Task brief
Transcribe every line of the material below exactly, leaving out the pictures.

Material to process
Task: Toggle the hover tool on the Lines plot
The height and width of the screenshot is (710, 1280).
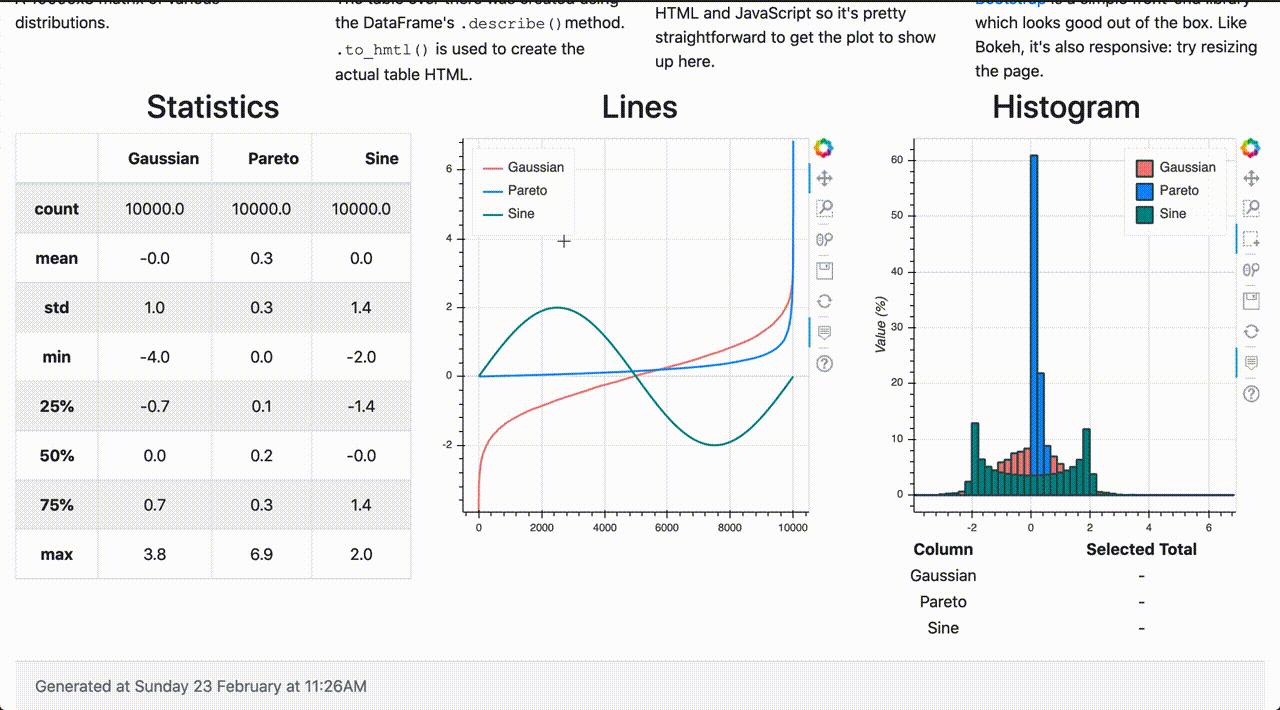Action: tap(823, 332)
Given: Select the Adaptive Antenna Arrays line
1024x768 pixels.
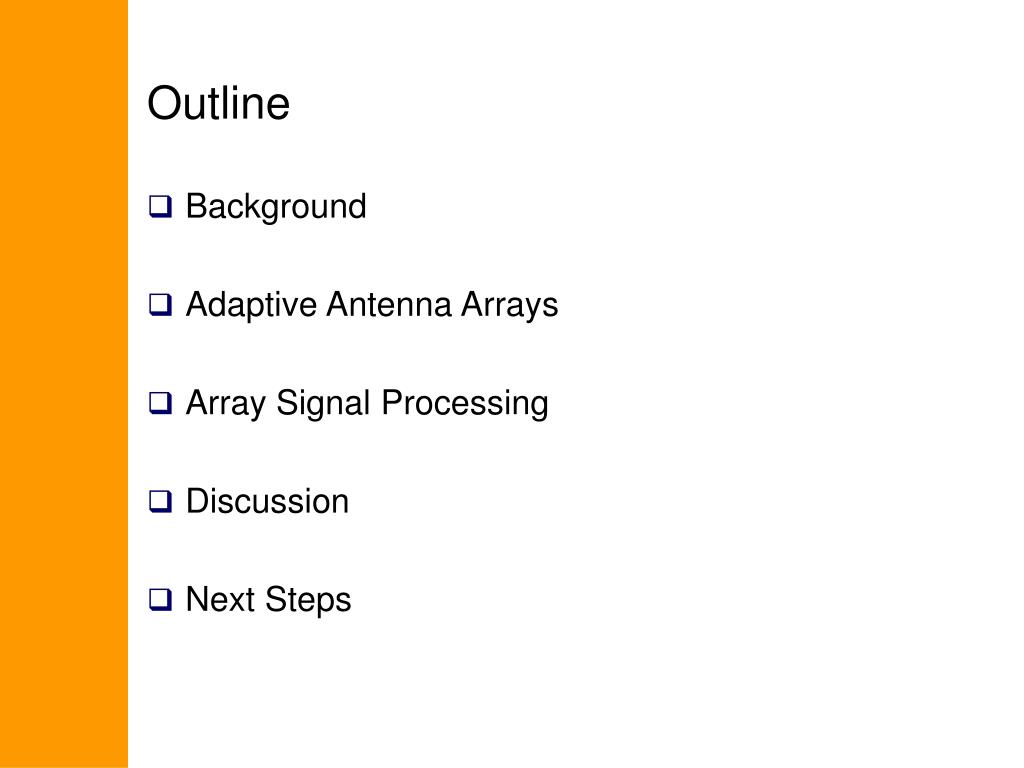Looking at the screenshot, I should tap(354, 306).
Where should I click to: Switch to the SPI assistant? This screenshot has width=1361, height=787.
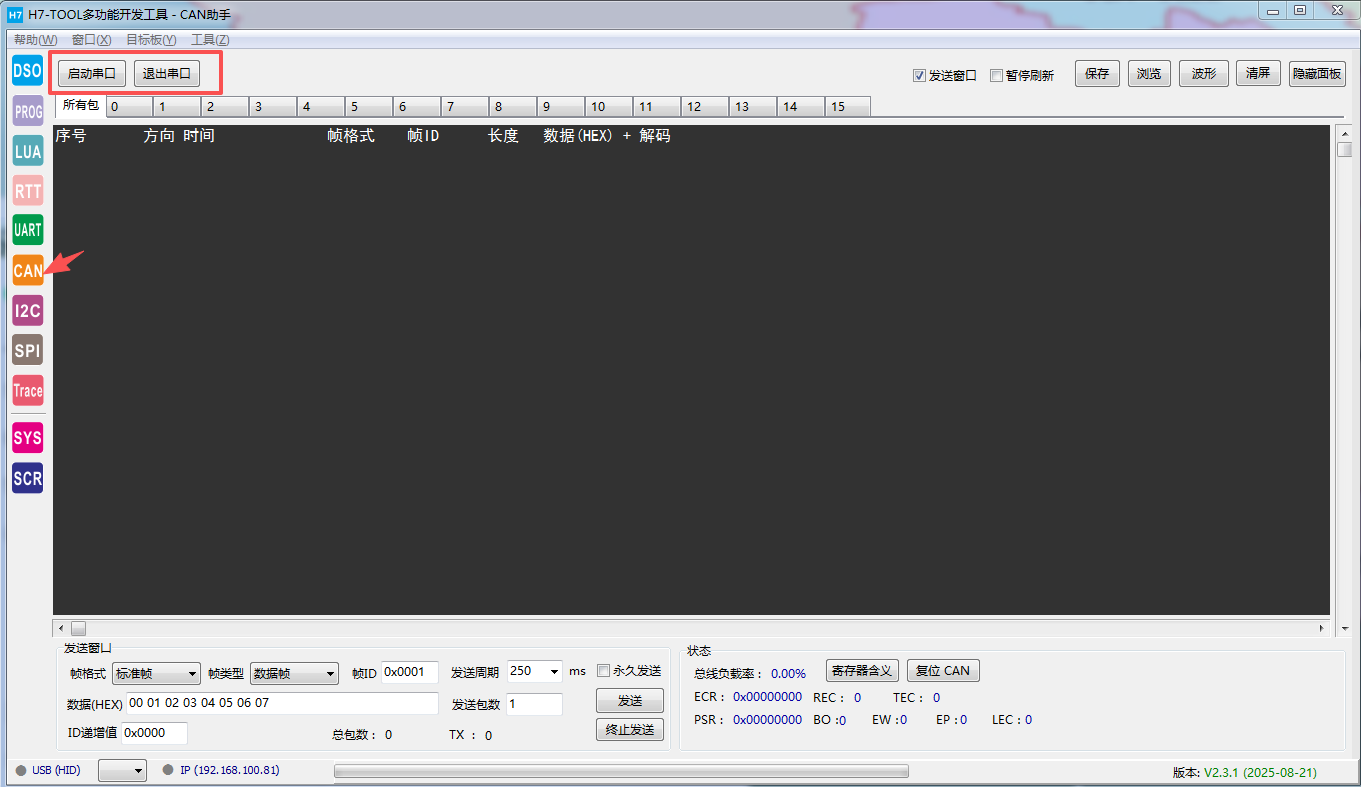(x=26, y=350)
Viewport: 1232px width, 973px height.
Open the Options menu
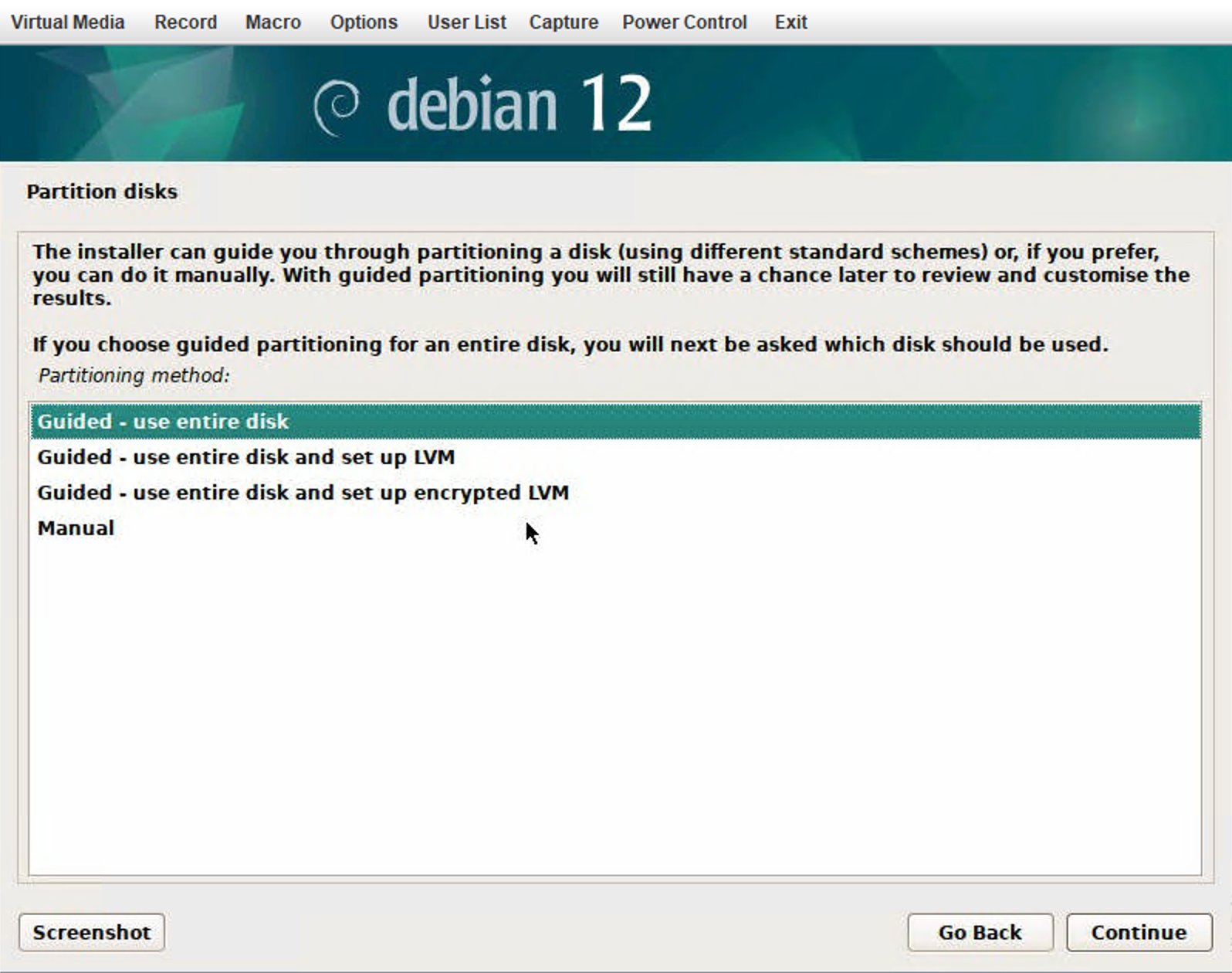[x=364, y=22]
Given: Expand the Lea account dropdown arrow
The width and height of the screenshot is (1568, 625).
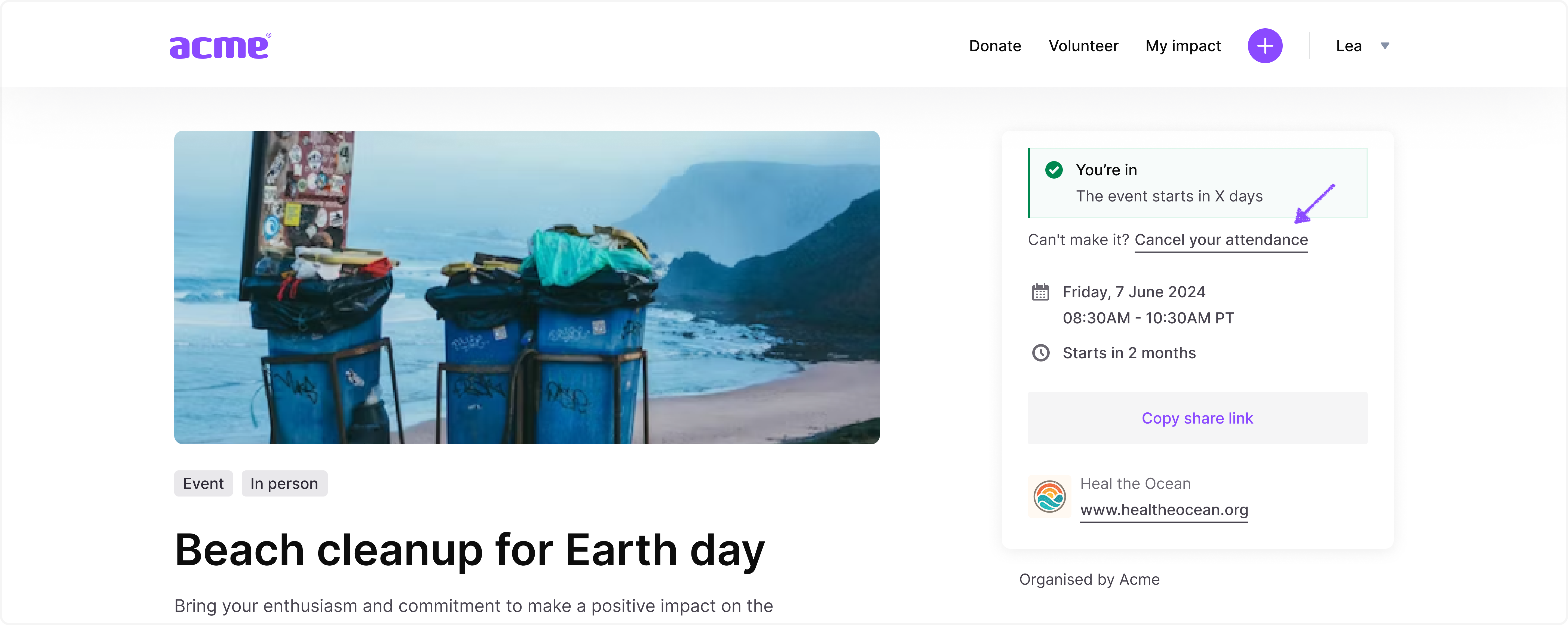Looking at the screenshot, I should (1385, 46).
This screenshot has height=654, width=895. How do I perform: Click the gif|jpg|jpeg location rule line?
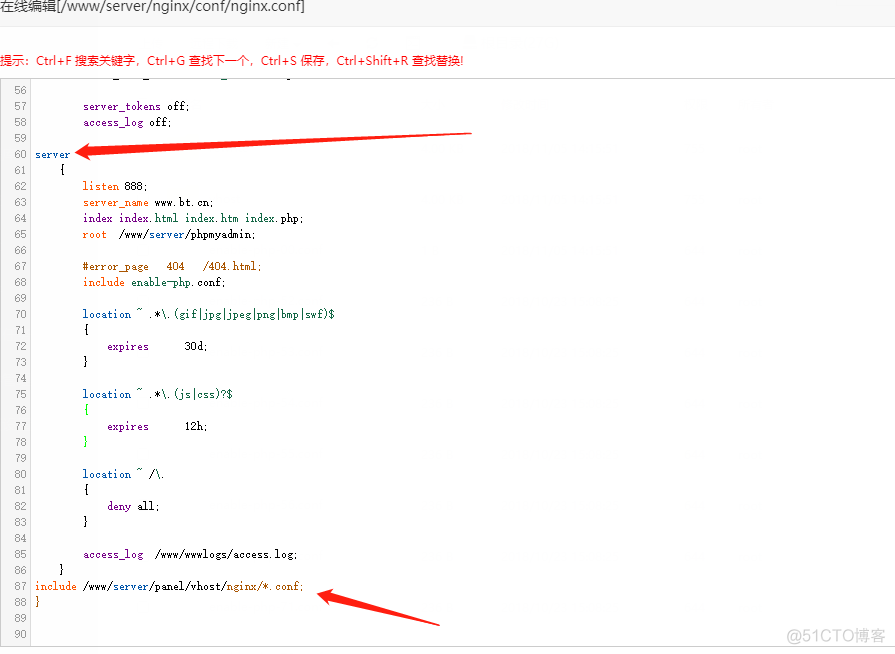click(x=208, y=314)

Task solution
Task: Toggle the hover tool on the Lines plot
The height and width of the screenshot is (710, 1280).
Action: tap(823, 332)
Given: Select the Adaptive Antenna Arrays line
1024x768 pixels.
Looking at the screenshot, I should tap(354, 306).
Where should I click to: Switch to the SPI assistant? This screenshot has width=1361, height=787.
(x=26, y=350)
Viewport: 1232px width, 973px height.
Open the Options menu
[x=364, y=22]
Given: Expand the Lea account dropdown arrow
The width and height of the screenshot is (1568, 625).
Looking at the screenshot, I should (1385, 46).
This screenshot has height=654, width=895. How do I perform: Click the gif|jpg|jpeg location rule line?
click(x=208, y=314)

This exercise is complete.